J'ai été étonné de lire votre plaidoyer en faveur d'une abstention volontaire, pour ne pas dire une abstinence réfléchie, dans le cadre du scrutin du 4 septembre.

À titre de maire de la sixième ville du Québec, qui s'est investi dans une campagne électorale exigeante, je suis scandalisé de constater qu'il y a des intellectuels comme vous qui propagent des idées aussi rétrogrades de l'exercice de la démocratie. Je devine que vous en avez consacré, des heures, à faire du porte-à-porte et à vous préparer à des débats pour faire valoir aux citoyens l'importance d'aller voter!

Aller voter... est-ce un droit? Certainement. Un droit que nous devons à ceux qui ont combattu (donc qui, à une certaine époque, ont choisi de ne pas s'abstenir) pour que nous puissions aujourd'hui choisir les personnes qui formeront le prochain gouvernement. Un devoir? Nonobstant le contenu des propositions des candidats et candidates (un nombre record en passant), évidemment que nous devrions en faire un devoir, contrairement à ce que vous dites.

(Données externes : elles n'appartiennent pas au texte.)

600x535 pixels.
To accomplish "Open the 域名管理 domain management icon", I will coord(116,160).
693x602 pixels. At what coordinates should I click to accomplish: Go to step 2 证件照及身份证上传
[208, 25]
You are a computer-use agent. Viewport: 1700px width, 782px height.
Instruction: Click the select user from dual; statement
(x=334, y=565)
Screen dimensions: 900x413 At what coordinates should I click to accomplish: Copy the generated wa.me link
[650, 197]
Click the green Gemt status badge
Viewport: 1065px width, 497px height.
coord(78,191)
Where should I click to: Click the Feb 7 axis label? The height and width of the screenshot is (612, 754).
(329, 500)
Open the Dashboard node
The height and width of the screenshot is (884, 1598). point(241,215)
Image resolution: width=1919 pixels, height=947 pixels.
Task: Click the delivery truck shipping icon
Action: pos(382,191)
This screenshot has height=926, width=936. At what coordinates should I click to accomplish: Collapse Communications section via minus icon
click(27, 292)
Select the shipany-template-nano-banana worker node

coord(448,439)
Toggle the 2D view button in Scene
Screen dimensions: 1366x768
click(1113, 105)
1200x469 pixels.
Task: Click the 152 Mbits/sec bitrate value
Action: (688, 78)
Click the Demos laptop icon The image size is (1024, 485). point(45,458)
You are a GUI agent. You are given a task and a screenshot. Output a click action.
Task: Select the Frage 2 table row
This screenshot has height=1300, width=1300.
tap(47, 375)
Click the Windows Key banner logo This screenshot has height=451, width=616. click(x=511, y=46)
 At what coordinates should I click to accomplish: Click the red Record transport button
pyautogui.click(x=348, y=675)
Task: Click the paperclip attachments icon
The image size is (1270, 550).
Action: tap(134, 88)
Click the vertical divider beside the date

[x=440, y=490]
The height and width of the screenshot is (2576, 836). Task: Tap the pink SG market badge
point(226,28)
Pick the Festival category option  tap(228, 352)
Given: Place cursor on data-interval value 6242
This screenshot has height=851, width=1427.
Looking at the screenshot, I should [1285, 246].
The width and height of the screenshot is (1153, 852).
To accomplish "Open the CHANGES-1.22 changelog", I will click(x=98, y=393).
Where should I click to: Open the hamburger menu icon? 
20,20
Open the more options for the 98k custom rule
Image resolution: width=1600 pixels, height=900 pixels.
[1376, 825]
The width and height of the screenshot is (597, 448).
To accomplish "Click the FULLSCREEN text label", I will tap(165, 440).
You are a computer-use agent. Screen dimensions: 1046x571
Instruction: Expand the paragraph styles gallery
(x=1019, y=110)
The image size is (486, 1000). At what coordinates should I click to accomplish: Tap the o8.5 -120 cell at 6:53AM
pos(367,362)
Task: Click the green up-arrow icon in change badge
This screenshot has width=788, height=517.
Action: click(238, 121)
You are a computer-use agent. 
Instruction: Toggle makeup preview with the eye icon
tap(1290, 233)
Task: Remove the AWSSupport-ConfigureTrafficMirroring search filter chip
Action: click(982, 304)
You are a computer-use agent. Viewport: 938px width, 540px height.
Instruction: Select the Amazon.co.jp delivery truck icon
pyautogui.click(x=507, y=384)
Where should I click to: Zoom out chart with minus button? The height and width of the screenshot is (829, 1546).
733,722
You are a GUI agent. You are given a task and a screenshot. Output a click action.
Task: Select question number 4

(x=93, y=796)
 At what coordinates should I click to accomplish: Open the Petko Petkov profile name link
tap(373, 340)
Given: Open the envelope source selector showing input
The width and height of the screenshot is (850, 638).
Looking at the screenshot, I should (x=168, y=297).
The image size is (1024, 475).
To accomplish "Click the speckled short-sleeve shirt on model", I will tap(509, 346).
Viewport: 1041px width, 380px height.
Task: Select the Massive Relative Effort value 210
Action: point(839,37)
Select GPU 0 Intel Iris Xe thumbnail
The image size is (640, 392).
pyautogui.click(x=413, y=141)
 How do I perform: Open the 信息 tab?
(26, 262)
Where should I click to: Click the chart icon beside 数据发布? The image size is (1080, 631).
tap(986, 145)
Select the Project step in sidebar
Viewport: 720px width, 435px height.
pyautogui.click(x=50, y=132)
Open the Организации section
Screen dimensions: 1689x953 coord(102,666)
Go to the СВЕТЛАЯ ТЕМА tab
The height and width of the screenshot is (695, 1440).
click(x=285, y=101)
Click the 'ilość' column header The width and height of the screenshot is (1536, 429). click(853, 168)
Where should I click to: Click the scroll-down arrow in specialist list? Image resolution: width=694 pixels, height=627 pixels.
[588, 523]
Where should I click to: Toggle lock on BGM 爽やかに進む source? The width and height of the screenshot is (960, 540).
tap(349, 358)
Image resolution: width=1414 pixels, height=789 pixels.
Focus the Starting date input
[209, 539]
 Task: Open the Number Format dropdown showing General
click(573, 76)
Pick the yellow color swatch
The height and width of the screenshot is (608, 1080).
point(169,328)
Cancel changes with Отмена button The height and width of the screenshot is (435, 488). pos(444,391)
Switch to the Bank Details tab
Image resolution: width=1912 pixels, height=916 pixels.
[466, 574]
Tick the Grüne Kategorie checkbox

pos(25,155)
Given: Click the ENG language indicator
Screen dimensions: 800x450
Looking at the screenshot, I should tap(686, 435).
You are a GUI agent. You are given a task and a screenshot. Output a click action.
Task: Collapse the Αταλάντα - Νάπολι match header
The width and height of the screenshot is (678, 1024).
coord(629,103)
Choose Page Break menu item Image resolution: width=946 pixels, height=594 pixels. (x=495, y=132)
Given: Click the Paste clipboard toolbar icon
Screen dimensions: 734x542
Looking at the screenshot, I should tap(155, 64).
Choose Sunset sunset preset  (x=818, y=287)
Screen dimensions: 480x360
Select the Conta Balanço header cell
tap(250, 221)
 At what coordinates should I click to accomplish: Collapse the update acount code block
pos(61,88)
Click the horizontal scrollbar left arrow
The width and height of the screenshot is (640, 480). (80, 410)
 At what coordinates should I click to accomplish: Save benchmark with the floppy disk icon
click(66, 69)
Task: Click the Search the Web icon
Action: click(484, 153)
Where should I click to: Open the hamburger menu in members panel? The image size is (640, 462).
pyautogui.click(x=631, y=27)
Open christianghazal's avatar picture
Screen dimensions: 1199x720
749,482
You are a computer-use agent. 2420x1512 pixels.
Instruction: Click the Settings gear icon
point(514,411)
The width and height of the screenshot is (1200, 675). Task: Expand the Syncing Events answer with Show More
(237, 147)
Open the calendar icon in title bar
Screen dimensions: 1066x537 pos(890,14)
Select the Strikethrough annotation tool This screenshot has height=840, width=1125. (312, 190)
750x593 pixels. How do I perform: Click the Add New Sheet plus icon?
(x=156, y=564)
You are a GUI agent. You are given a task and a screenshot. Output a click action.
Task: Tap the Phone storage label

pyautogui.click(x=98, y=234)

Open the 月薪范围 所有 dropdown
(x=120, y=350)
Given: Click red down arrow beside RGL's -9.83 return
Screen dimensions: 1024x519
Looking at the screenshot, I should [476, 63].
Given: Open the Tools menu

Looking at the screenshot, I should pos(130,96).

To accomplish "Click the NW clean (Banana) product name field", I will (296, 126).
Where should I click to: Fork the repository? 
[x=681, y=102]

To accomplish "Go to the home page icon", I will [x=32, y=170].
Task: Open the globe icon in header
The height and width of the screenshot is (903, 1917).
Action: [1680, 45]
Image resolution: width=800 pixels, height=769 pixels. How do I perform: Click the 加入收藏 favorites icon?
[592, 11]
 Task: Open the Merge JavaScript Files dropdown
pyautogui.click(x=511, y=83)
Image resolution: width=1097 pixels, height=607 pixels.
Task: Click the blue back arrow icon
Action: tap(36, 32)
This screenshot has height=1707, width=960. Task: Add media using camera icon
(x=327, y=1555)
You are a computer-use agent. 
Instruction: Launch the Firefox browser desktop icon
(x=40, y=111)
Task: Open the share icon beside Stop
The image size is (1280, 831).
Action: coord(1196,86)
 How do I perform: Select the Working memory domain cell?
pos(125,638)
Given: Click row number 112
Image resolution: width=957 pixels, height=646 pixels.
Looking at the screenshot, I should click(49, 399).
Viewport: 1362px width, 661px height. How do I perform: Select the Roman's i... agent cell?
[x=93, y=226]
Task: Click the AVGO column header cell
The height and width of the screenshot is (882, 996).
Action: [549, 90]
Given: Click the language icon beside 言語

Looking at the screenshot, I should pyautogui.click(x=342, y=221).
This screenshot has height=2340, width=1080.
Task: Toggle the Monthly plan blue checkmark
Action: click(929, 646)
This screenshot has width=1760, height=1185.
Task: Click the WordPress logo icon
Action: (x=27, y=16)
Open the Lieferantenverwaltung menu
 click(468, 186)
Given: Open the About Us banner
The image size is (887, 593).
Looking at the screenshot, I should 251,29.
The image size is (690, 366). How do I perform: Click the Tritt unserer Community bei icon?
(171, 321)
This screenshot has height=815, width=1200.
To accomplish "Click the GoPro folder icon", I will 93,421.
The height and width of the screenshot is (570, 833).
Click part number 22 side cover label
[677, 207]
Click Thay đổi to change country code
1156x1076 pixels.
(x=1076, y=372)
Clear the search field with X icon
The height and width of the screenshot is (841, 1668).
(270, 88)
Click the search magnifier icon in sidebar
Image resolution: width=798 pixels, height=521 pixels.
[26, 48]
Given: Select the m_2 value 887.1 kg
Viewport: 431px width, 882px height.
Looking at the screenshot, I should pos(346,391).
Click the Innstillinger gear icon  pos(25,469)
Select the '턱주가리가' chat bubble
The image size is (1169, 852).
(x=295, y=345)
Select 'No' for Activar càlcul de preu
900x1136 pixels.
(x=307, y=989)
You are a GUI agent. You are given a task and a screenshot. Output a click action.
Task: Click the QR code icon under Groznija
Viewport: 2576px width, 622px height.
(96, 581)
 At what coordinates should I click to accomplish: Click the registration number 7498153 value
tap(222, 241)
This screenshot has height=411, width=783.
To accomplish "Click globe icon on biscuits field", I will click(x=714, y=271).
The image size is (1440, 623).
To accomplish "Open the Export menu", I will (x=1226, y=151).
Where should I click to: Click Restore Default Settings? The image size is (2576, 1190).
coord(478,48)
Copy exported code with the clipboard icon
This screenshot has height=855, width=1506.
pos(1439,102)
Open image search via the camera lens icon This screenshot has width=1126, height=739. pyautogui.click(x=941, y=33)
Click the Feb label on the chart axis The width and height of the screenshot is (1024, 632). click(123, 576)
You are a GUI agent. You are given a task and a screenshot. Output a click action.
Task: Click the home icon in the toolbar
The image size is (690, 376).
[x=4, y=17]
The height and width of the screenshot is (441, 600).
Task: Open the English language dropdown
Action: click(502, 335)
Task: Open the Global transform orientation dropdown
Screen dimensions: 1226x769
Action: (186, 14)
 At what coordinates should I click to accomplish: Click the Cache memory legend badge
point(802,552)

Je dirais même que c'est un privilège, non seulement dans l'acte de voter, mais également dans la façon dont mon vote sera traité par le personnel qui gère le processus électoral. Je vous invite à lire les pages internationales de La Presse pour vous en convaincre.

Je ne sais trop quel est l'objectif que vous poursuivez, mais en valorisant un comportement mû par l'indifférence comme vous le faites - «Il n'y a pas de mal à rester chez vous et à vous abstenir!» [...] «estimant que leur vote a peu de chance d'influer sur le résultat des élections», vous encouragez la non-responsabilité citoyenne. On devine que si tous les citoyens d'Égypte, de la Libye ou de la Syrie s'étaient inspirés de votre réflexion, on nagerait (encore) en pleine démocratie dans cette partie du monde. L'abstention n'est-elle pas la rançon de la dictature?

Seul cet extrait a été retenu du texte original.